Data to use -
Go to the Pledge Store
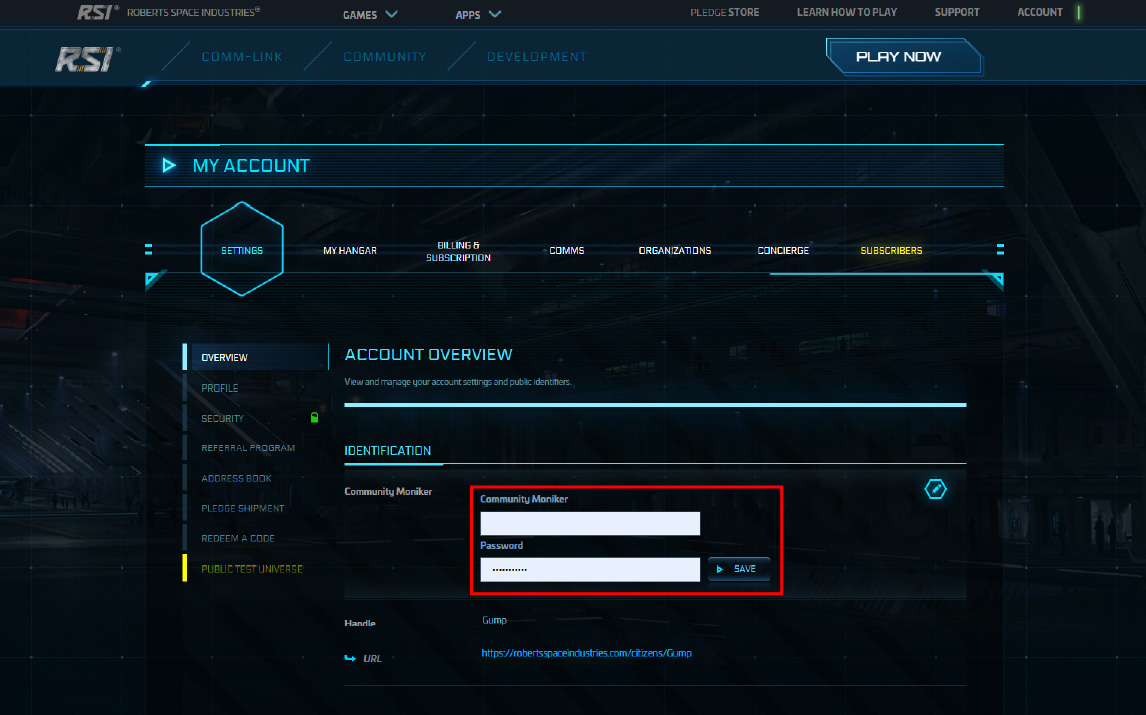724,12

==

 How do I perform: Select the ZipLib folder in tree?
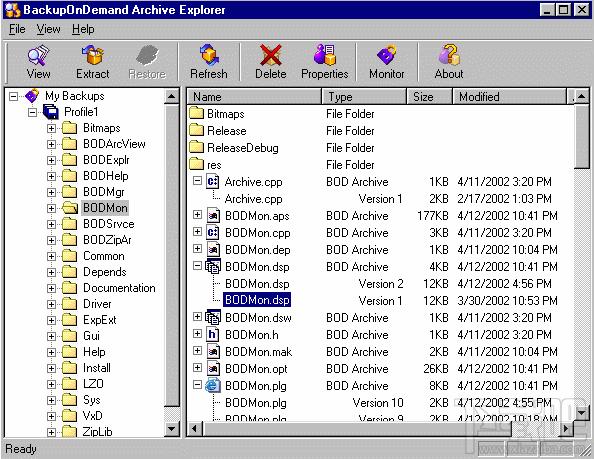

* * *

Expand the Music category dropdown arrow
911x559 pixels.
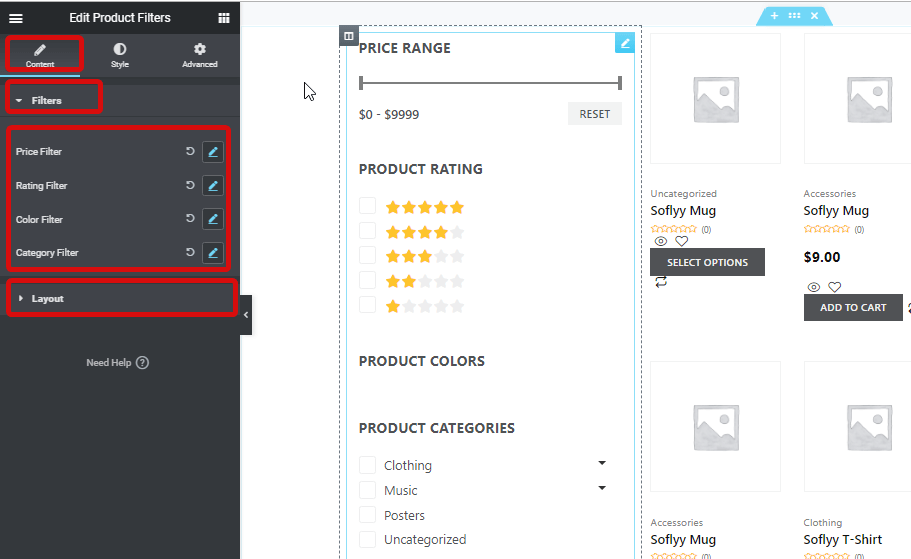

Aim of the task - The required output is the stretch of entries above from the line containing "Expand the Music category dropdown arrow" through the line containing "911x559 pixels.", reproduced exactly.

Response box -
Expand the Music category dropdown arrow
911x559 pixels.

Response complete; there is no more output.